Installation Directory

Use zig build with the -p (prefix) flag to install Ghostty into a target directory. This will setup the proper FHS directory structure that ensures features such as shell integration, icons, GTK shortcuts, etc. all work.

For local, unprivileged installs, we recommend $HOME/.local:

zig build -p $HOME/.local -Doptimize=ReleaseFast

With a typical Freedesktop-compatible desktop environment (i.e. GNOME, KDE), this will make Ghostty available as an app in your app launcher.

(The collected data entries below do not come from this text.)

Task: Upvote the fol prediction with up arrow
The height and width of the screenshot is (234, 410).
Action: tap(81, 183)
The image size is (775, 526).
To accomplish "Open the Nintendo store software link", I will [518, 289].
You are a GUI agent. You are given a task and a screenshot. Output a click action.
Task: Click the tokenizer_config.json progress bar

If you don't see it immediately you may have to log out and log back in or maybe even restart.

If Ghostty fails to launch using an app icon in your app launcher, ensure that ~/.local/bin is on your system PATH. The desktop environment itself must have that path in the PATH. Google for your specific desktop environment and distribution to learn how to do that.

For system-wide installs, we recommend /usr (likely requires sudo):

zig build -p /usr -Doptimize=ReleaseFast

Building with Nix

The Nix build environment can be accessed like any other Nix dev shell, via the nix develop command (or nix-shell if you don't have the nix-command experimental feature enabled).

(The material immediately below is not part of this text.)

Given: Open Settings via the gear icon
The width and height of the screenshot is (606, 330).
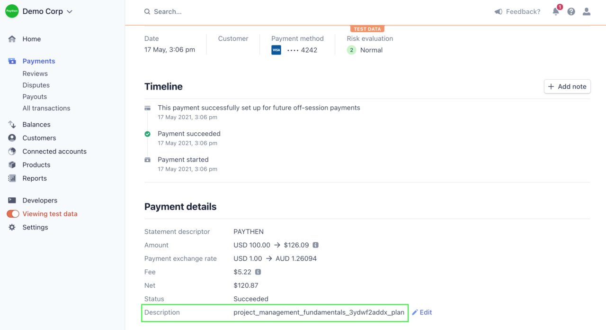Looking at the screenshot, I should (12, 227).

If you use nix-direnv, Ghostty provides an .envrc file you can source by running direnv allow. This will allow you to seamlessly enter and exit the Ghostty development environment as you enter and exit the Ghostty repository. Direnv is not required.

After setting up the Nix environment, you can run the same zig build as on other distributions or you can also build the package with Nix by running:

nix build .#ghostty

The binary would then be located under ./result/bin/ghostty.

Building with Nix should yield the same result as building it with Zig, but with higher reproducibility guarantees that ensure every part of Ghostty can be built reliably.

macOS

Dependencies

Xcode

To build the macOS application, you must build on a macOS machine with Xcode installed and the active developer directory pointing to it. If you're not sure that's the case, check the output of xcode-select --print-path:

xcode-select --print-path
/Library/Developer/CommandLineTools        # <-- BAD

sudo xcode-select --switch /Applications/Xcode.app/Contents/Developer
xcode-select --print-path
/Applications/Xcode.app/Contents/Developer # <-- GOOD

The above can happen if you install the Xcode Command Line Tools after Xcode is installed.

Next, make sure you have both the macOS and iOS SDKs installed (from inside Xcode → Settings → Components).

Other Dependencies

Ghostty also requires some additional library dependencies to be installed. You can choose to install them however you'd like, but the easiest way is via Homebrew:

brew install gettext

Note

If you're using the Nix development environment, these dependencies are handled for you and you do not need to install them manually.

Mac .app

zig build -Doptimize=ReleaseFast

This will output the app to zig-out/Ghostty.app.

The app created will use the "ReleaseLocal" Xcode build configuration. The "ReleaseLocal" build configuration is specifically for local release builds and disables some security features (such as "Library Validation") to make it easier to run without having to have a code signing identity and so on. These builds aren't meant for distribution. If you want a release build with all security features, use the official binary build.